Fiction Co-Editor Kristina Riggle has found a little motivation and a lot of pleasure in The Cassoulet Saved Our Marriage, an anthology edited by Literary Mama’s own Caroline Grant and Lisa Catherine Harper: “I’ve only just started and can’t wait to start cooking– and I’m not much of a cook, and not at all a foodie! Heck, I only learned what Greek yogurt was a couple of weeks ago, and I had to Google it. Point being, this is not so much a food book as a book about people, who all must eat and inevitably cook, at least sometimes. I can’t wait to keep reading.”
Fiction Co-Editor Suzanne Kamata writes, “I just finished reading the hilarious I Have Iraq in My Shoe by Gretchen Berg. Berg lost her job at the beginning of the recession. She was 39 years old and close to $40,000 in debt on account of a failed business venture. Then she heard about a chance to make $70,000 per year, tax free, teaching English in . . . Northern Iraq. And reader, she went there. Although Berg paints herself as a frivolous, fun-loving gal, more interested in shoes than the news on CNN, she ultimately comes across as compassionate and sensible.

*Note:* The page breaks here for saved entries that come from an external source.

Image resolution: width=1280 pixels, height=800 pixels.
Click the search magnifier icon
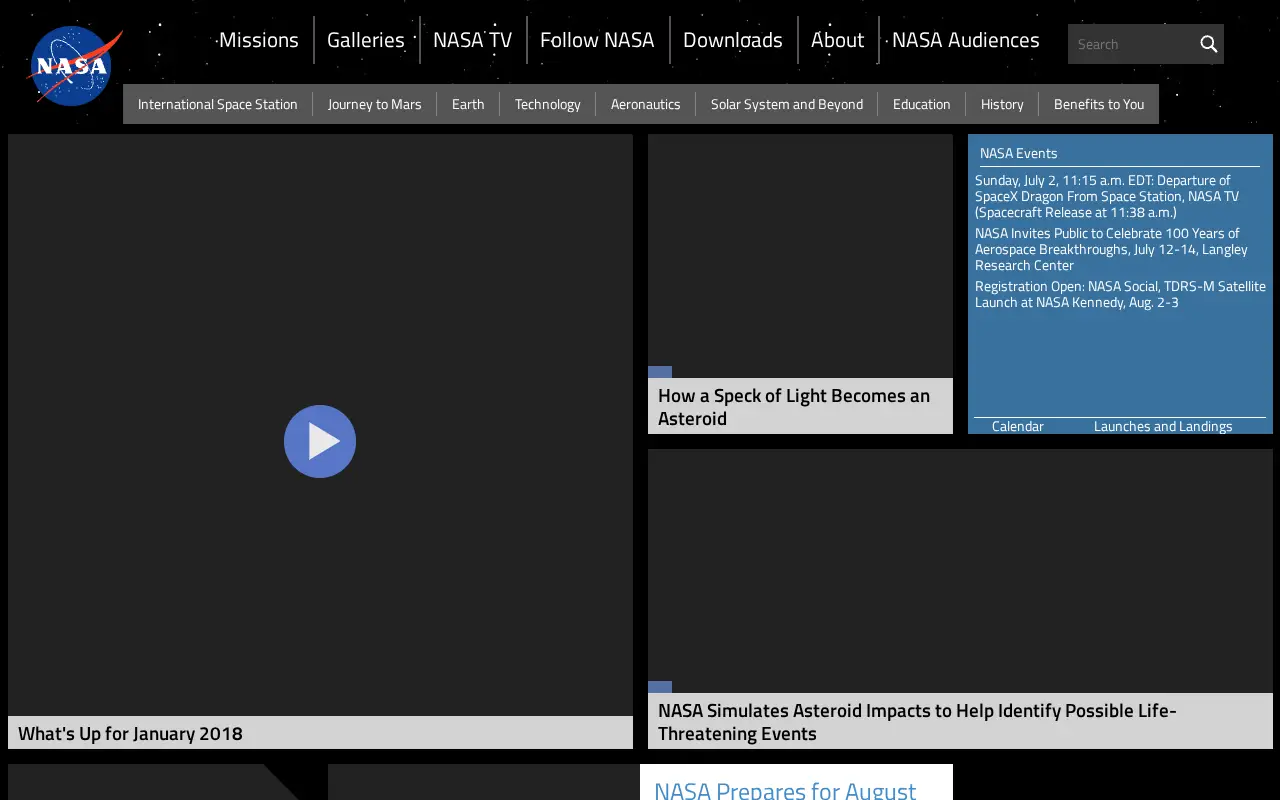[x=1209, y=44]
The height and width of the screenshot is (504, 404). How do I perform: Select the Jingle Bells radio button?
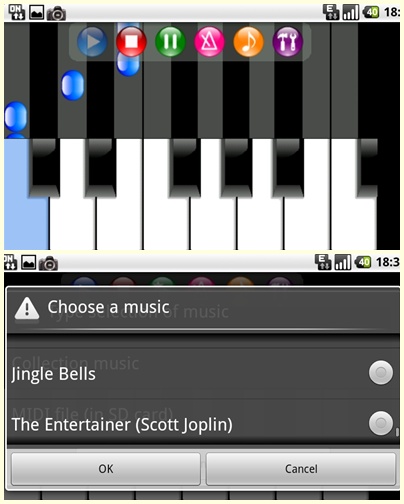tap(381, 373)
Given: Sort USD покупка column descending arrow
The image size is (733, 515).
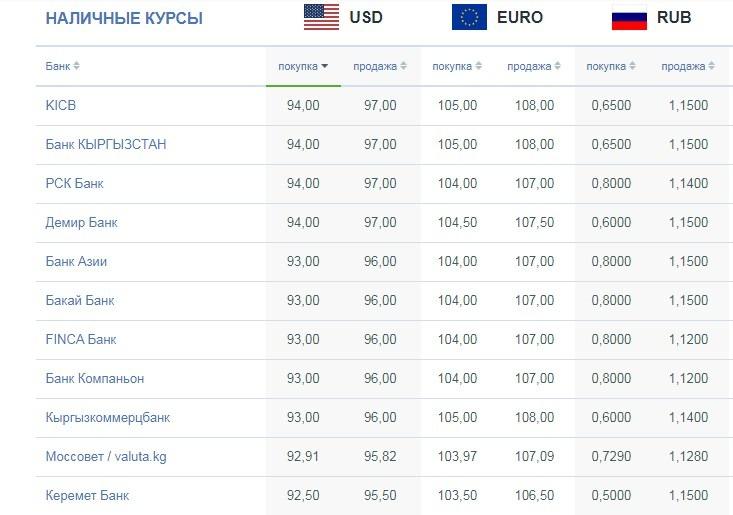Looking at the screenshot, I should point(324,66).
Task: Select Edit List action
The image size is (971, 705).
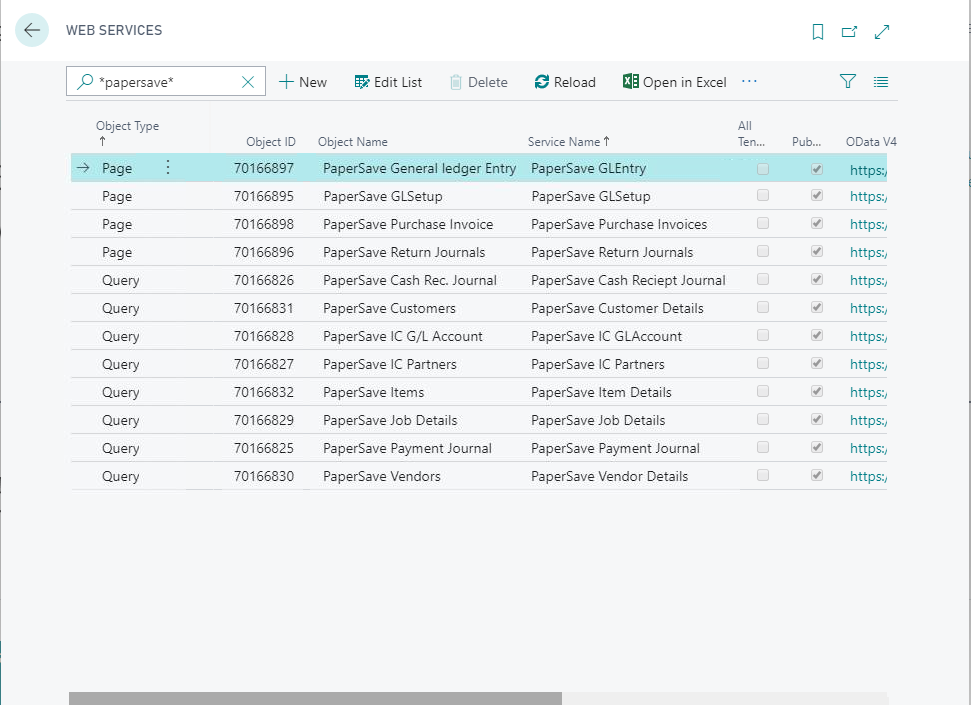Action: (x=388, y=82)
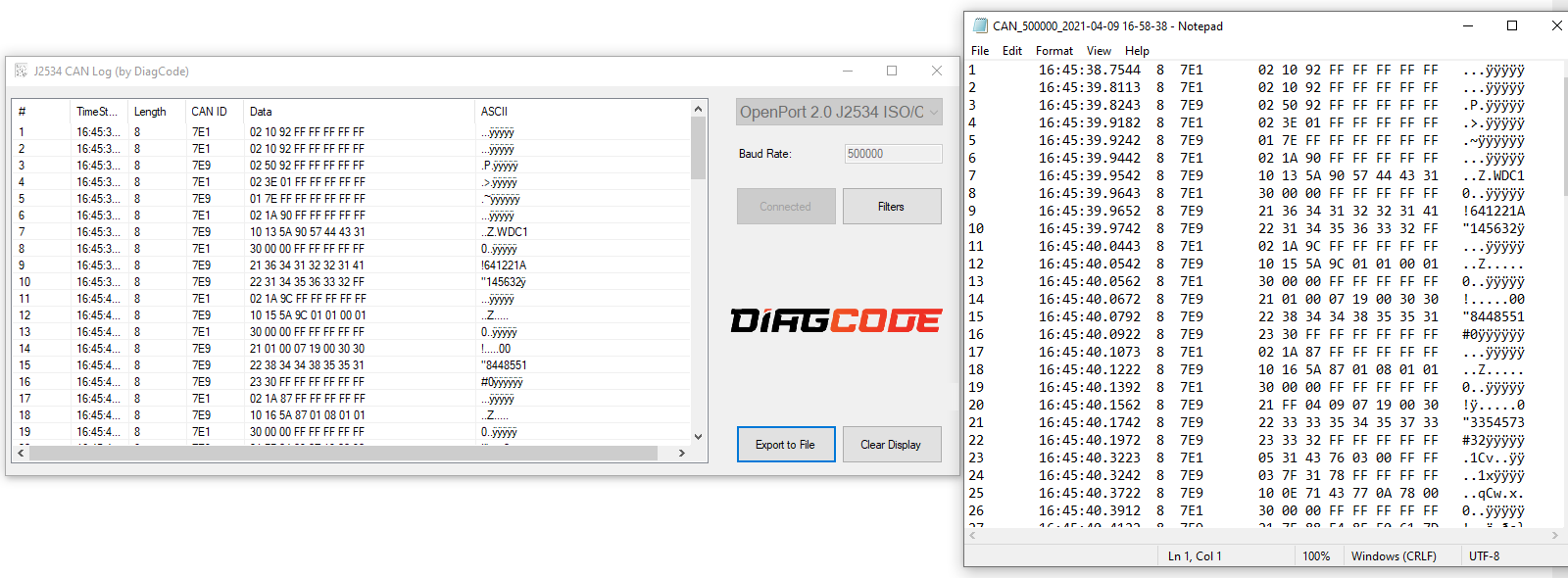This screenshot has width=1568, height=578.
Task: Maximize the Notepad window
Action: [x=1511, y=26]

She also manages to humanize the Kurdish people, as opposed to dwelling on the horrors of war. While reading, I myself briefly fantasized about heading to the desert to teach English.”
Caroline Grant, Editor-in-Chief, recommends “Mark Haddon’s wonderful A Curious Incident of the Dog in the Night-Time, a novel told from the point of view of 15-year-old Christopher John Francis Boone, who describes himself as ‘a mathematician with some behavioral difficulties.’ Christopher’s investigation of the neighbor’s dog’s death leads him to some startling discoveries about his family, and to some amazing accomplishments of his own. I loved being in this boy’s mind and seeing the world from his perspective.”

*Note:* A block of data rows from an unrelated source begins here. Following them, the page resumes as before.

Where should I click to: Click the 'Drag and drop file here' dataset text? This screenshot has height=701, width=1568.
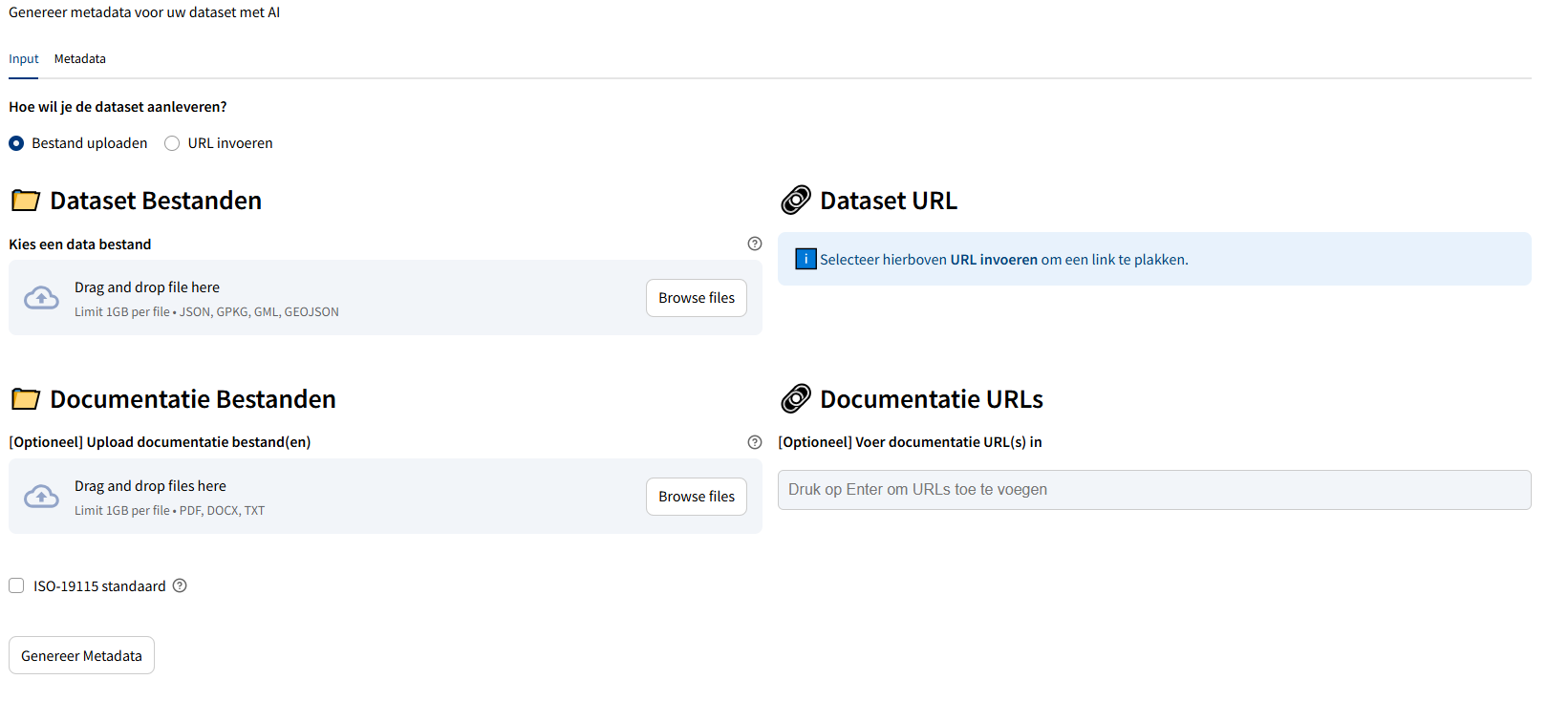coord(147,287)
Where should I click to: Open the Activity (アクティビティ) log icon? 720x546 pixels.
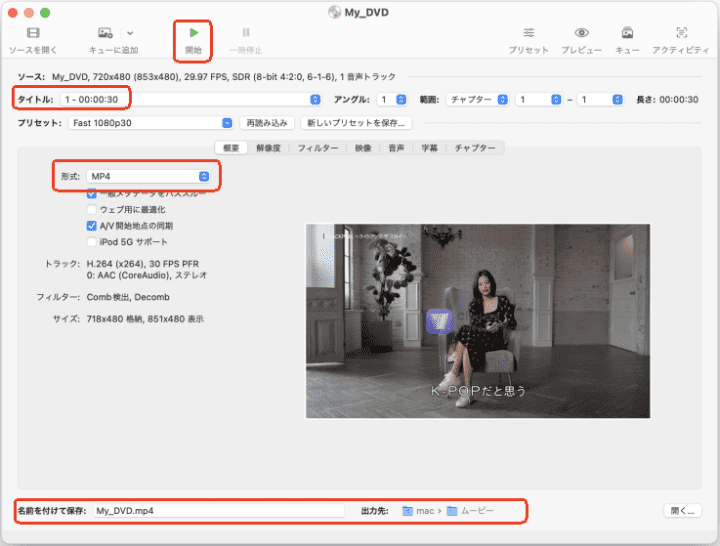[x=682, y=33]
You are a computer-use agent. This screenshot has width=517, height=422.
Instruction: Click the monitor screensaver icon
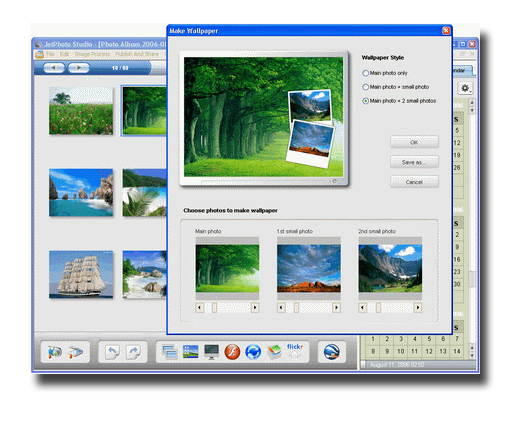point(211,352)
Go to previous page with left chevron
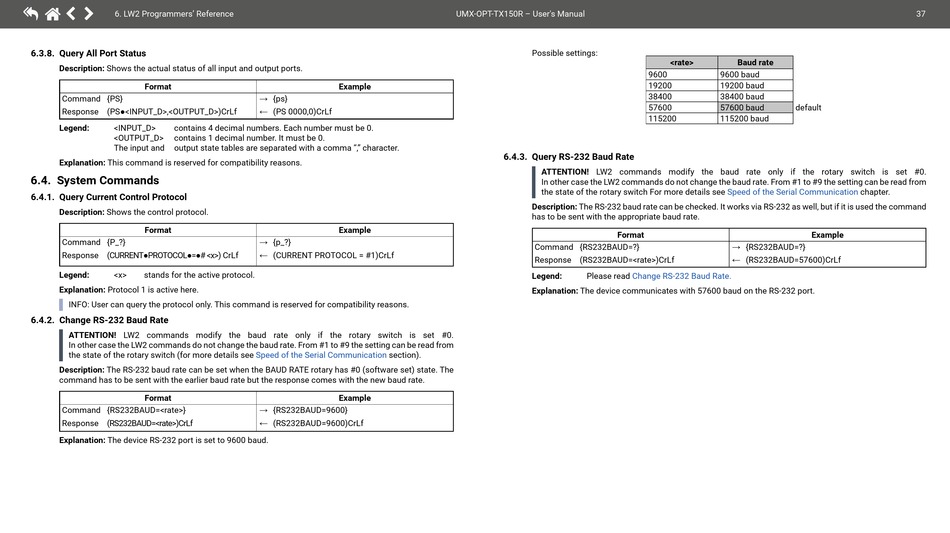The image size is (950, 533). (x=71, y=13)
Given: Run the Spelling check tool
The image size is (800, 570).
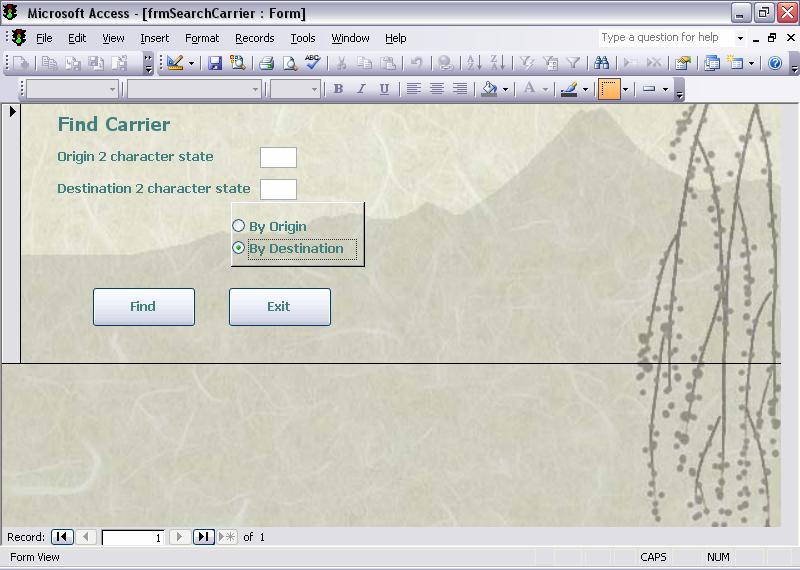Looking at the screenshot, I should pyautogui.click(x=312, y=63).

E-Zine Editor Jessica DeVoe Riley shares, “I recently finished Lois Battle’s Storyville, set in New Orleans’ infamous red light district of that name, which operated legally at the turn of the century. Julia Randsome is a Boston-raised suffragette who moves into the pleasure-seeking society of New Orleans upon marrying into an affluent southern family. Charles Randsome, as enthralled as he is by his enigmatic wife, would like to maintain the status quo. Lawrence and Angelique, their children, respectively follow and rebel against their mother’s way of life. Interconnected with them all is Kate, the “Pretty Woman” of her time, a beautiful prostitute with a heart of gold. The circumstances that bring these characters together are as compelling as they are unlikely. By the end of the novel, readers may have a new appreciation for the value of endurance, a theme that arises throughout the book, as in all stages of life. As Storyville’s own Billy Shakespeare might have quoted Henry IV, ‘Endurance is not just the ability to bear a hard thing, but to turn it into glory.’”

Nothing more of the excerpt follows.